I thank the delegation for appearing before the committee. My first question is to Dr. Davis. With regard to our nearest neighbours, Northern Ireland, Scotland and Wales, how do the policies there relate to our policies? Does he see differences and how does he see us going in the future in terms of community benefits? My next question is for Mr. Quinn. In Circular 10/14, that reminds me of the Battle of Clontarf when we kicked out someone to get in something else - he mentioned a geographic basis. Perhaps he can provide more details on it? How does he expect it to work and what percentage of the contracts will be based on a geographical basis? He mentioned Scotland as having 20% under a collaborative centralised model. What percentage would he envisage for Ireland compared to Scotland? I am concerned about Belfast. In recent years there have been meet-the-buyer meetings in Belfast.

I do not see any for Cork, Limerick, Galway or Athlone. I am finding it difficult to comprehend why we should be actively looking for procurers outside the State. When money is being generated within this country we should be trying our best to keep it here.
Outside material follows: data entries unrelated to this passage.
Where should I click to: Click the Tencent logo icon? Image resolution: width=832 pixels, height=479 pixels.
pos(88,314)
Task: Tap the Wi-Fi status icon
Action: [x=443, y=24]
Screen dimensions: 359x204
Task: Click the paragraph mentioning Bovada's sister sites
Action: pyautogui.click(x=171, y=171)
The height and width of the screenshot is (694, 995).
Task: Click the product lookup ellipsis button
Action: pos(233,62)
Do the Northern Ireland and UK procurement offices have meet-the-buyer groups in Dublin? Does any other European network have one there? Why are we doing that? Mr. Quinn mentioned consortiums and that the OGP is looking at things like that at the moment. Is it not a bit late? We have brought in the policy. We are looking at trying to solve the problem but the horse has bolted. This has allowed the bigger companies to gain a foothold so the micro companies about which most of us are concerned have no chance whatsoever of gaining back that ground.

Dr. Davis had some research done on the UK and threw out some interesting figures. Are we going to be doing the research on the impact of procurement at local level? Is there ever going to be some sort of a way for us to measure the savings that will be made as a result of this policy change?